GSSdatanew<-GSSdata %>% filter(GSSdata$HRS1 > 0, GSSdata$HRS1 < 99)
tabGSSdatanew <- table (GSSdatanew$HRS1)
GSSdatanew %>% ggvis(~GSSdatanew$HRS1) %>% layer_histograms()%>% add_axis("x", title="Respondents")%>% add_axis("y", title = "Hours")
Next I took the natural log of the newly filtered data and created a histogram.

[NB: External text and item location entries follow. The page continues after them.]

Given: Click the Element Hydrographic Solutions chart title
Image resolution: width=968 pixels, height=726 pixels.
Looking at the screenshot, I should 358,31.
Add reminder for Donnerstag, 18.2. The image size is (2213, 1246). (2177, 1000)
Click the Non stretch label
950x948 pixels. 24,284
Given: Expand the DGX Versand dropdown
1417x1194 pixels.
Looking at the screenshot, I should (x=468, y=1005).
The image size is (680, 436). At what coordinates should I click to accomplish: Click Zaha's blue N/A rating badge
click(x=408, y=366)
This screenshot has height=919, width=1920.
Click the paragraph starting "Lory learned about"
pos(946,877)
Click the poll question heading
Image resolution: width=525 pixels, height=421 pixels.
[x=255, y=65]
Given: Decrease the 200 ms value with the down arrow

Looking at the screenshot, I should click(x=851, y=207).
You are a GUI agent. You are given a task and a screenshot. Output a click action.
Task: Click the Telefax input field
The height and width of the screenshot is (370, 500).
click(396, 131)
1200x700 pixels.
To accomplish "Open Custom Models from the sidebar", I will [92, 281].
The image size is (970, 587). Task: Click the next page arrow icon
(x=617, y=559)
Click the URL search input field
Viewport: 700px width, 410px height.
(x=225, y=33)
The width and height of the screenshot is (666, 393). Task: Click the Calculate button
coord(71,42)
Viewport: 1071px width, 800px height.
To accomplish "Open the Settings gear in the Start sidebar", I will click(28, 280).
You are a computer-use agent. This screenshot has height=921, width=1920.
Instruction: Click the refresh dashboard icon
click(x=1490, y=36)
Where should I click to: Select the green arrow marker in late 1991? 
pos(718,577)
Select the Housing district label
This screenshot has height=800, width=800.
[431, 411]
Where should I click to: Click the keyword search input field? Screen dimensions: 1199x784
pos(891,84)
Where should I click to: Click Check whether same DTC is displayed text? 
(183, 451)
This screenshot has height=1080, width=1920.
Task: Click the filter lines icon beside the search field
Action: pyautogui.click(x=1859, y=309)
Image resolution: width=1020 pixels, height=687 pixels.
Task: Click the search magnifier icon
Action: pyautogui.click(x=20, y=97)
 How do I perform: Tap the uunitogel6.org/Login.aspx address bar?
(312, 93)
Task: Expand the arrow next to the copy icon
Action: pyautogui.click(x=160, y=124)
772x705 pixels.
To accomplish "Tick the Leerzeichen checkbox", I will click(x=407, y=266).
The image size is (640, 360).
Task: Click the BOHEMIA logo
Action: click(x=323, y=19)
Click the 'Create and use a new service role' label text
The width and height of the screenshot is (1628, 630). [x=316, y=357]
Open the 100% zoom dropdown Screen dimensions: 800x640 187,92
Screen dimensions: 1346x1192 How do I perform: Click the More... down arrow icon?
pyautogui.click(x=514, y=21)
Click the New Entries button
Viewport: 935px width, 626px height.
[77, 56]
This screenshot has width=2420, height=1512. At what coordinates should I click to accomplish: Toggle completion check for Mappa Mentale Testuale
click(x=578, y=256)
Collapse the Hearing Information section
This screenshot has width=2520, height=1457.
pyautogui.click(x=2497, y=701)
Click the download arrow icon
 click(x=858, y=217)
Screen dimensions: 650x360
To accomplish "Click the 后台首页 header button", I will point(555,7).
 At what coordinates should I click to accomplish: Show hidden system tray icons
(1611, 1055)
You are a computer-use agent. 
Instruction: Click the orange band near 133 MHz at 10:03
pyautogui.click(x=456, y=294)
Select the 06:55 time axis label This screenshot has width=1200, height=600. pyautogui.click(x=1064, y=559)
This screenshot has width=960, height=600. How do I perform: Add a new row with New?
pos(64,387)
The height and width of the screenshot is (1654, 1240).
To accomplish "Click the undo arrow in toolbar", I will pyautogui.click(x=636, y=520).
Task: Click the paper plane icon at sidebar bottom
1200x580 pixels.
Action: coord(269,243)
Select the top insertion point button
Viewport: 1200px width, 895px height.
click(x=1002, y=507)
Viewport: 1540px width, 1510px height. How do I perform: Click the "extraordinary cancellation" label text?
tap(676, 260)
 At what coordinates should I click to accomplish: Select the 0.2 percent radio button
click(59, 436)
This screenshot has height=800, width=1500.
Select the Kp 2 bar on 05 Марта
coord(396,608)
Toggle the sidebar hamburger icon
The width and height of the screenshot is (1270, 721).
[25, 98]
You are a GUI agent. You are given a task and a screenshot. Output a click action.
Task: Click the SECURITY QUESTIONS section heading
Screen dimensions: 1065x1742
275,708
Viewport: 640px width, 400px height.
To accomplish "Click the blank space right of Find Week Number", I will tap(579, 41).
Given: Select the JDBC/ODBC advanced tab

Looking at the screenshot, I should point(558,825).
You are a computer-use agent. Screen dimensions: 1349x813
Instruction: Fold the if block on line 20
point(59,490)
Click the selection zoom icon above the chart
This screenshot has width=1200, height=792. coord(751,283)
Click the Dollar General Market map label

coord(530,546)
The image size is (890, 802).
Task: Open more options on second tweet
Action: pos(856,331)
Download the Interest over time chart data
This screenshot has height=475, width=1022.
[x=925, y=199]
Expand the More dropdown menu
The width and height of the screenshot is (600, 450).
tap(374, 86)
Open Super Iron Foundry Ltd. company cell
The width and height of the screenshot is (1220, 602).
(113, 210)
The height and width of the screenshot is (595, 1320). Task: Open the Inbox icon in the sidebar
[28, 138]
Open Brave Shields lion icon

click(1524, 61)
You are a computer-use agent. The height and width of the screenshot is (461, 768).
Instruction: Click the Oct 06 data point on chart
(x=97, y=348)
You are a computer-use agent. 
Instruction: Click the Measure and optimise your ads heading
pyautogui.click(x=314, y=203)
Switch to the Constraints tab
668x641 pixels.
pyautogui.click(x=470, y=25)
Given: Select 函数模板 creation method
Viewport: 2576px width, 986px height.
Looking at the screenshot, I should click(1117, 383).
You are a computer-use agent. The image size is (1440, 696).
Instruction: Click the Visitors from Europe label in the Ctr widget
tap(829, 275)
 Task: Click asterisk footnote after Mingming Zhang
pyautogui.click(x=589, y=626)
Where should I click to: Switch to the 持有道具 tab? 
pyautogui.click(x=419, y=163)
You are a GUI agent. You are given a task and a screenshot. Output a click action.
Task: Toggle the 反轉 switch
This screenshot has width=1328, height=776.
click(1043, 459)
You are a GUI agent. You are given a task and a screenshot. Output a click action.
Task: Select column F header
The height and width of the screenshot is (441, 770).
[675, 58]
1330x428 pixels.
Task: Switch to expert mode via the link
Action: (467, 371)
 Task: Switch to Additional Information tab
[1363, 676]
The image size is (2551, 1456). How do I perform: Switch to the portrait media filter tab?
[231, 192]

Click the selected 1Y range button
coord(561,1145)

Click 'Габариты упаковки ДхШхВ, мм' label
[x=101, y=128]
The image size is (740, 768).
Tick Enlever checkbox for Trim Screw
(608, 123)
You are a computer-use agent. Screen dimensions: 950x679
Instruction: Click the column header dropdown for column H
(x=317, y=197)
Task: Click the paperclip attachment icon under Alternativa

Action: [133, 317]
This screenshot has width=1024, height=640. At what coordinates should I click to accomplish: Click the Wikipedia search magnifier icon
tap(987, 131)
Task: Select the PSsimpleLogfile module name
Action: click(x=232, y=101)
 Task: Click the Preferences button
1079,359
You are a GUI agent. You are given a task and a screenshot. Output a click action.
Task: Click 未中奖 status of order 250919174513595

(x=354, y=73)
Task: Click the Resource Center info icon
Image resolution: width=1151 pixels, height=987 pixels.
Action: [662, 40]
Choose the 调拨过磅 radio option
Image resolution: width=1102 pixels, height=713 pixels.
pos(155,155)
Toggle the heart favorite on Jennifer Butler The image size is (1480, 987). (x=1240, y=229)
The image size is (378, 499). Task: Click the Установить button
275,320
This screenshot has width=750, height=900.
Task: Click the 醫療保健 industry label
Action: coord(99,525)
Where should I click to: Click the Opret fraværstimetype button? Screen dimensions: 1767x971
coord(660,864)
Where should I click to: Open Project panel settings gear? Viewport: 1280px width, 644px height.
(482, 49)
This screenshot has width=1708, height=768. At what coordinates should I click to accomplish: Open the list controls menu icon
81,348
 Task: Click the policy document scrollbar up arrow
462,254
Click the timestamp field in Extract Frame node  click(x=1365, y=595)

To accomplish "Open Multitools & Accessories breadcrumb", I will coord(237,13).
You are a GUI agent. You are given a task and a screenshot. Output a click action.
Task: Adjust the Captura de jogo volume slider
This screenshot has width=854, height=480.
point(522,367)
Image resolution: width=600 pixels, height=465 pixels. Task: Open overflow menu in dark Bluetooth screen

nlHRS1 <- log(GSSdatanew$HRS1)
GSSdatanew %>% ggvis(~nlHRS1) %>% layer_histograms()%>% add_axis("x", title= "Respondents", title_offset=50)%>% add_axis("y", title = "Hours", title_offset=50)
I selected three independent variables from the GSS 2012 Cross-Section and Panel Combined data set, AGE, SEX and BORN. BORN tells whether the respondent was born in this country. Were you born in this country? Yes=1 and No=2, 9= No answer. I recoded category 9 to NA and ran a summary.
summary(GSSdata$BORN)
## Min. 1st Qu. Median Mean 3rd Qu. Max.
## 1.000 1.000 1.000 1.121 1.000 9.000
GSSdata$BORN<- ifelse (GSSdata$BORN == 9, NA, GSSdata$BORN)
summary (GSSdata$BORN)
## Min. 1st Qu. Median Mean 3rd Qu. Max. NA's
## 1.000 1.000 1.000 1.115 1.000 2.000 4
For AGE, I recoded 99 to NA and ran a summary.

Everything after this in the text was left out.